Sucesso nos anos 90, livros sobre educação sexual deviam voltar

Obras como 'Aparelho Sexual & Cia', citada por Bolsonaro na TV, usam humor para informar

JULIANA DE ALBUQUERQUE
Recife

No fim de agosto, o candidato à presidência Jair Bolsonaro deu entrevista ao Jornal Nacional, acirrando o debate popular sobre o livro "Aparelho Sexual & Cia". da francesa Hélène Bruller. Nos anos 1990, entretanto, não era raro vermos crianças consumirem leituras semelhantes em companhia dos pais, colegas e professores, estando as bibliotecas das escolas supridas de materiais sobre o tema.

Compunham as prateleiras livros como "Mamãe Botou um Ovo" da escritora inglesa Babette Cole, em que crianças explicam aos pais de onde vêm os bebês, por meio de ilustrações que remetem ao imaginário infantil. E também "Sexo para Adolescentes", o famoso guia da sexóloga Marta Suplicy sobre amor, homossexualidade, masturbação, Aids.

Todos eles de essencial leitura em uma época que o Brasil e o mundo amargaram a perda de personalidades de destaque nas letras e nas artes para o cruel e pouco conhecido mal. Ocasião em que pais e professores preocuparam-se em prevenir filhos e alunos dos riscos de práticas desavisadas a repercutir em gravidez indesejada ou na fatalidade anunciada e, assim, passando a investir em materiais de esclarecimento.

 

Dentre os manuais de educação sexual de sucesso na época, encontram-se dois pequenos livros divertidíssimos, escritos na metade dos anos 1970 pelo inglês Peter Mayle.

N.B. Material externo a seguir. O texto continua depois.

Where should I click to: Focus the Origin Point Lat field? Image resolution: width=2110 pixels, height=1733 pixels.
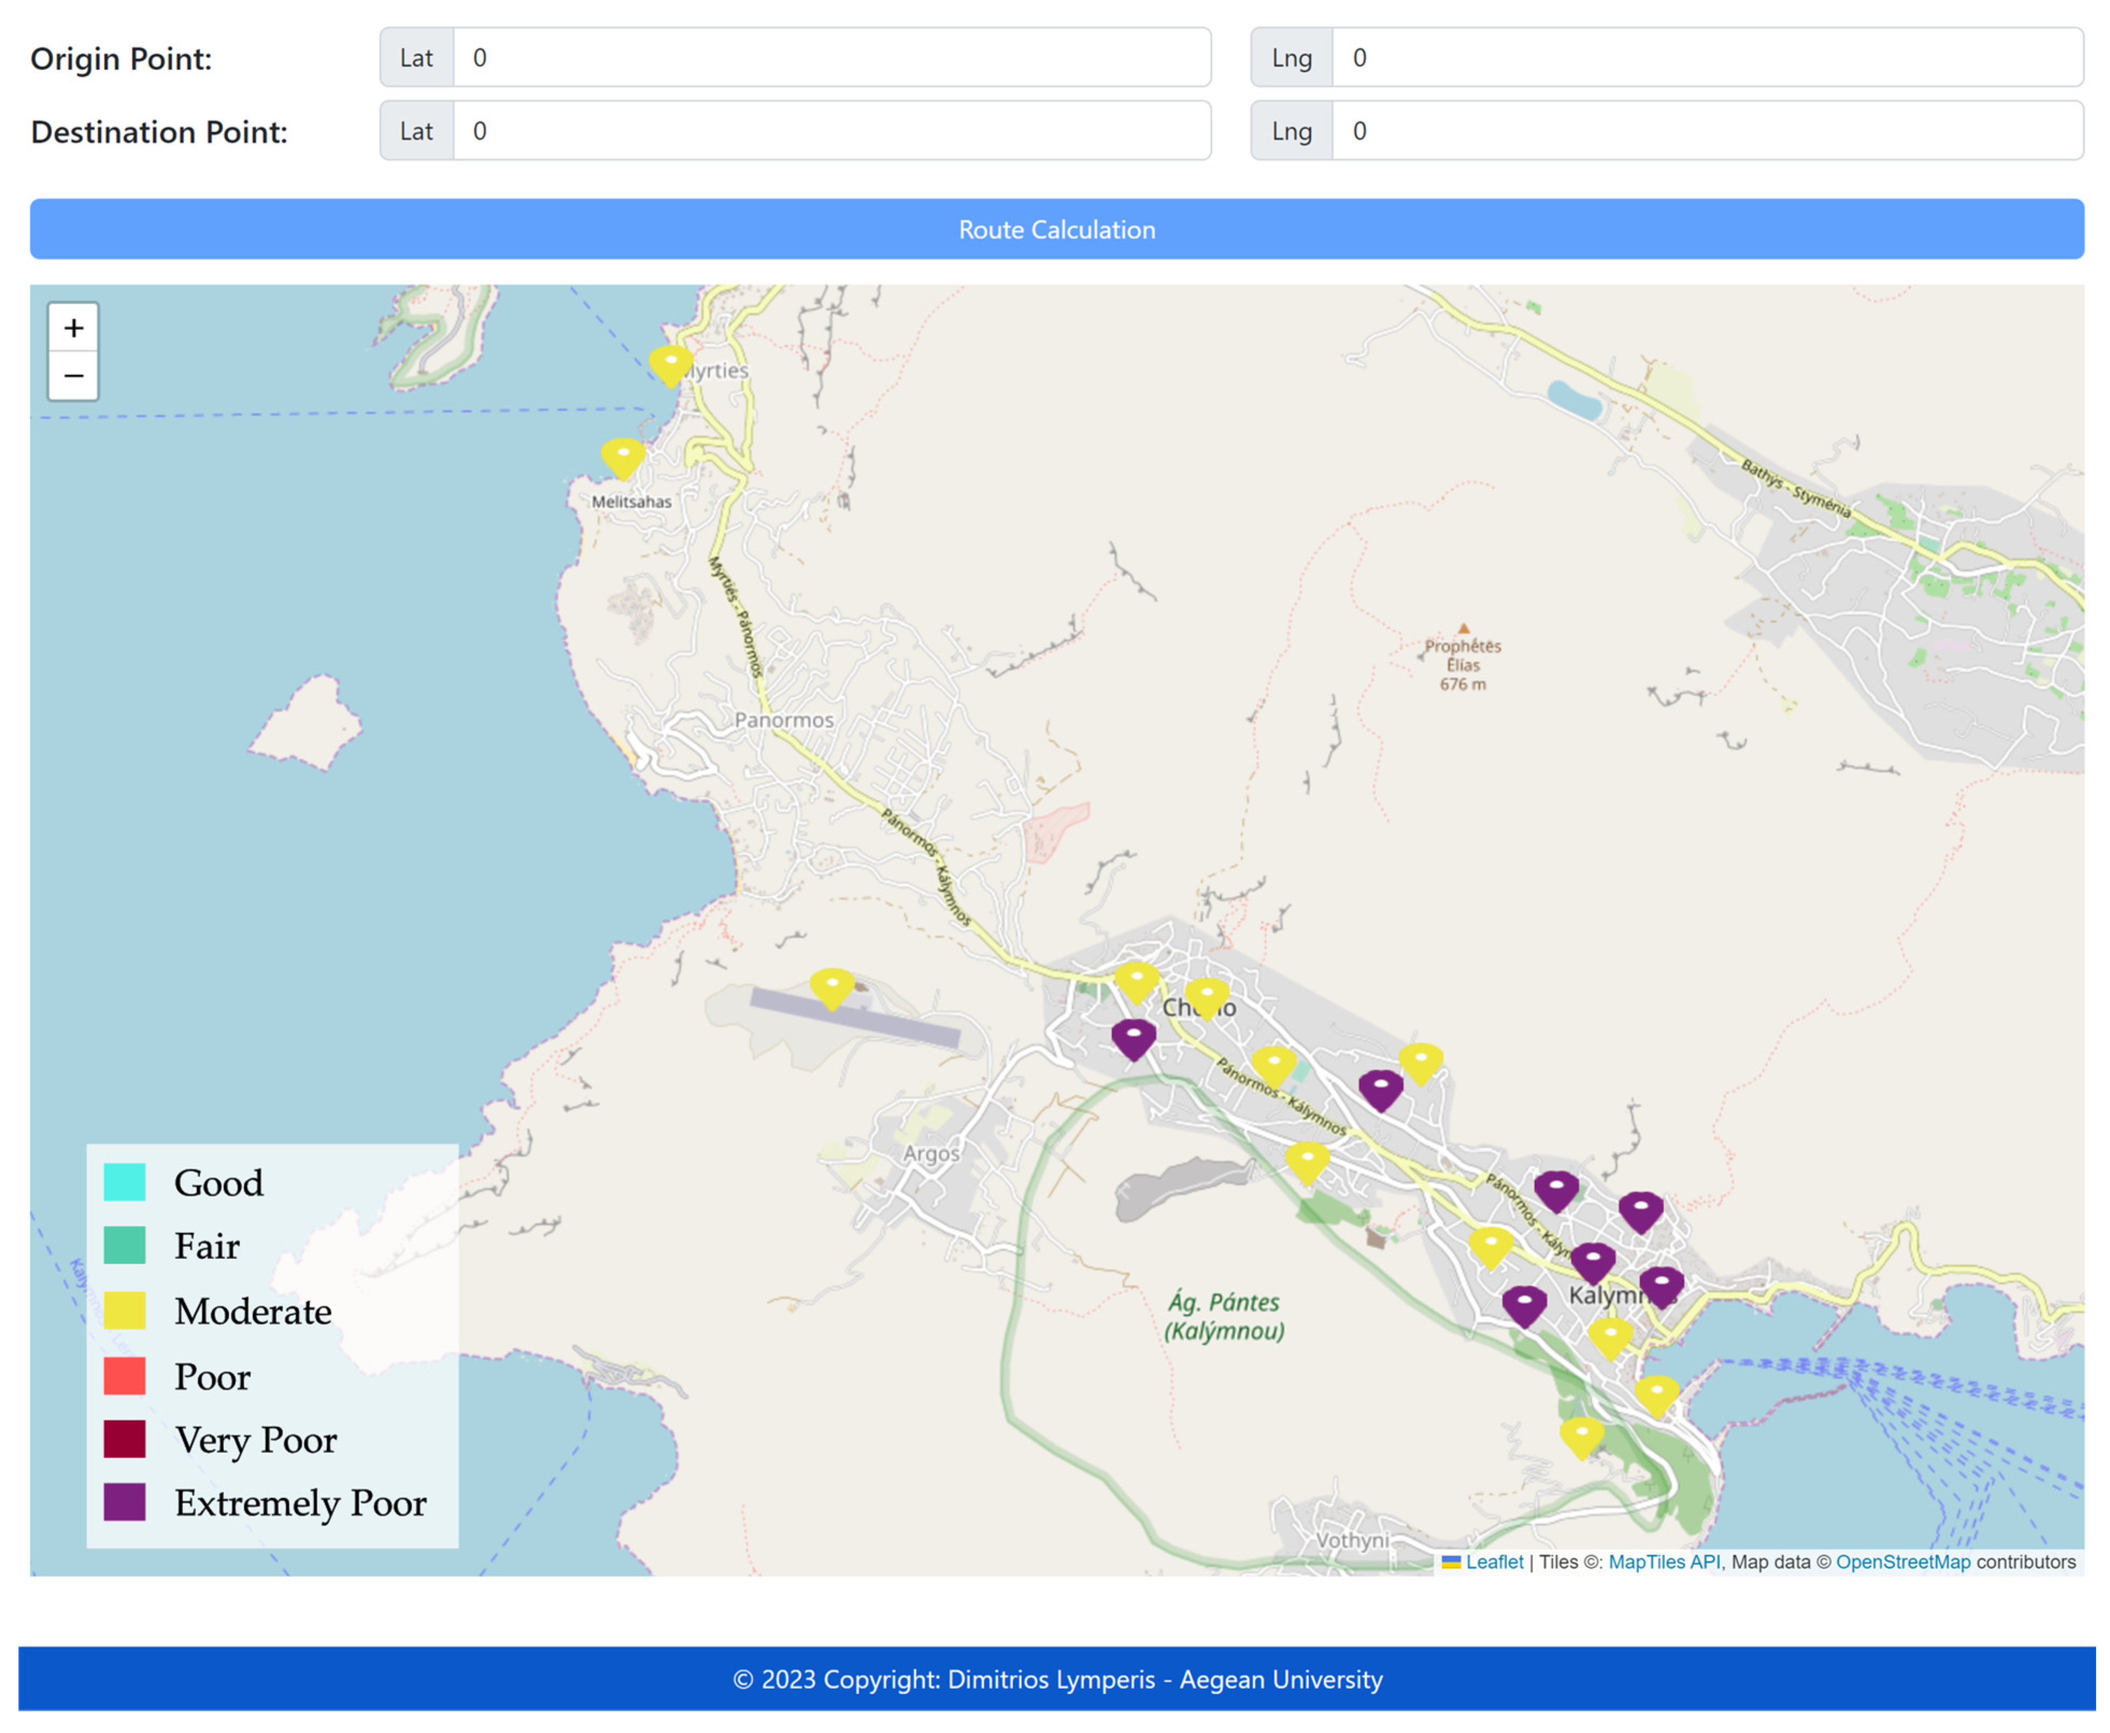click(831, 58)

O primeiro deles, "De Onde Viemos?", com mais de 2 milhões de cópias vendidas em língua inglesa, é um manual para crianças sobre sexo, concepção e nascimento. O outro, voltado para pré-adolescentes, contando mais de 1 milhão de unidades vendidas na versão original, é "O Que Está Acontecendo Comigo?".

Publicados durante muito tempo no Brasil pela editora Nobel, eram ilustrados por Arthur Robins, cujo estilo levemente transgressor agrada adultos e provoca o riso de crianças e adolescentes que se reconhecem nas personagens desengonçadas e perplexas diante da vida.

Esses livros são de linguagem simples e direta, ao acesso da compreensão do público-alvo, sem romper com o estilo literário de um autor descomprometido ideologicamente e consagrado pelo senso de humor. Algo que encontramos em clássicos da literatura infantil, como em "O Pequeno Príncipe", de Antoine Saint-Exupéry, ou nas "Memórias da Emília", em que Monteiro Lobato descreve a vida e a morte para crianças nas meditações da sua protagonista.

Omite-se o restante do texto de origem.